3 Case Western Reserve University Department of Bioethics,Cleveland,OH,USA

Abstract

 Recent advances in array-based genomic diagnostics will soon make high-throughput genotyping more readily available to patients and clinicians. With this technological capacity, little is known about patient and provider expectations. Ethical questions that may arise are: What types of information on risks and benefits will patients want to know prior to making a decision about genomic testing? What level of confidentiality do patients expect surrounding these types of results? How do patients plan to utilize genomic risk profile results? This presentation explores these questions through 51 semi-structured interviews with patients at the Cleveland Clinic’s Genomics Medicine Institute.

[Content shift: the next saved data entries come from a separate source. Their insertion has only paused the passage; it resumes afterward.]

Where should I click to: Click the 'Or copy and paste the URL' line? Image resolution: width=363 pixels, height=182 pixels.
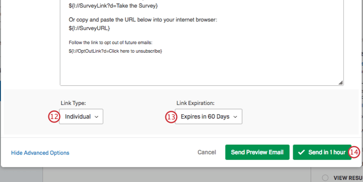point(143,20)
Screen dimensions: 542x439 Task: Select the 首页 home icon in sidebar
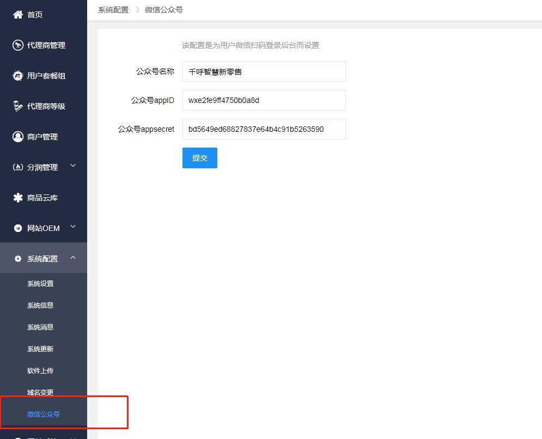coord(18,15)
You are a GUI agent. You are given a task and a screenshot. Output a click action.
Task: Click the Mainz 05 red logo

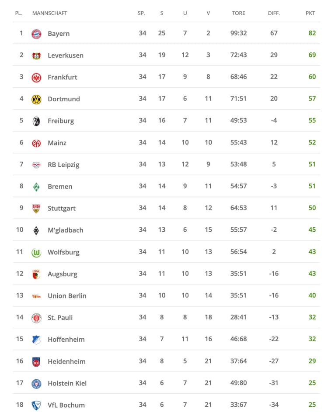pyautogui.click(x=36, y=143)
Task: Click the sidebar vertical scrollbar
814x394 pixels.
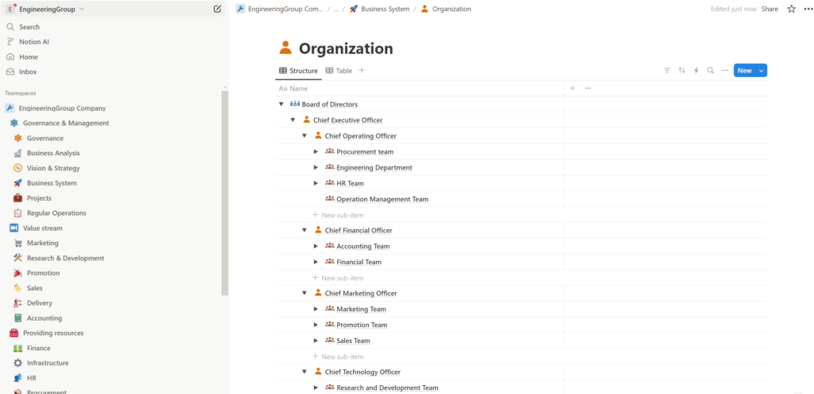Action: [x=225, y=191]
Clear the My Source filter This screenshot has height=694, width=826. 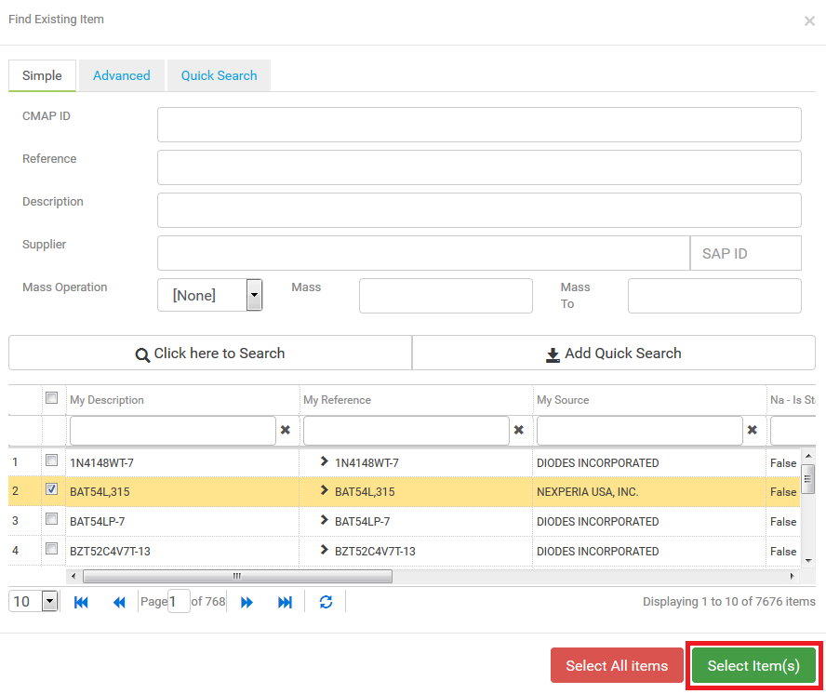(x=753, y=430)
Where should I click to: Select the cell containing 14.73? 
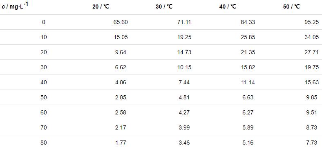(x=184, y=52)
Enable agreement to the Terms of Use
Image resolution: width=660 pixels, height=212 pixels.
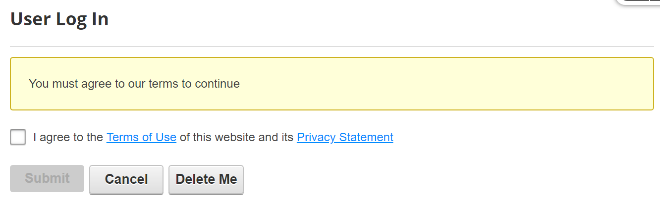click(x=18, y=137)
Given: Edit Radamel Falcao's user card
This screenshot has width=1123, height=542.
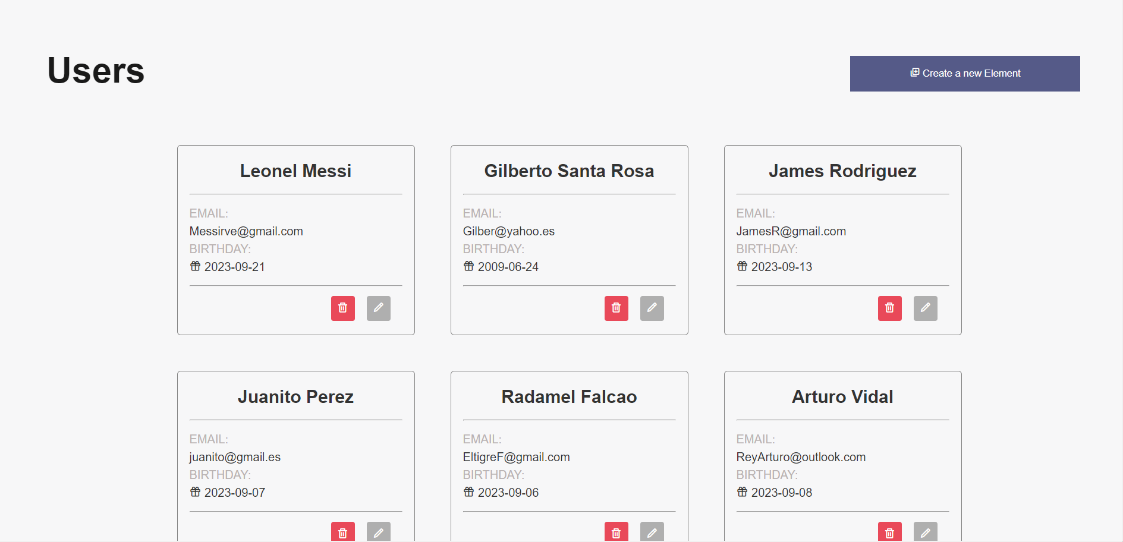Looking at the screenshot, I should [x=652, y=532].
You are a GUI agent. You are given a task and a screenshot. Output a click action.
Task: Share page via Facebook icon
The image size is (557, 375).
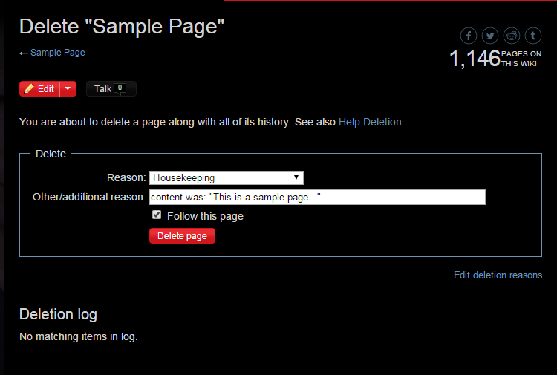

Our findings reveal that patients stressed the importance of discussion with health care providers prior to ordering genomic testing, despite potential clinical time constraints. They also felt these discussions of risk factors should reflect individual patient preferences. Despite patients’ general enthusiasm for genomic testing and their familiarity with the Genetic Information Nondiscrimination Act, many expressed concerns about privacy and confidentiality, especially with respect to inappropriate use of genomic test results by insurance companies and employers. Patients expressed less concerned about absolute confidentiality, stressing the importance of making genetic risk information available to family members. These findings have implications for our current patient-genetic health care provider model, suggesting a new paradigm which might address future roles for genetic counselors, changes in genetics education, the management of vast amounts of information from genomic testing results, and the potential strain between patients and providers with respect to their views on personally relevant and clinically actionable results.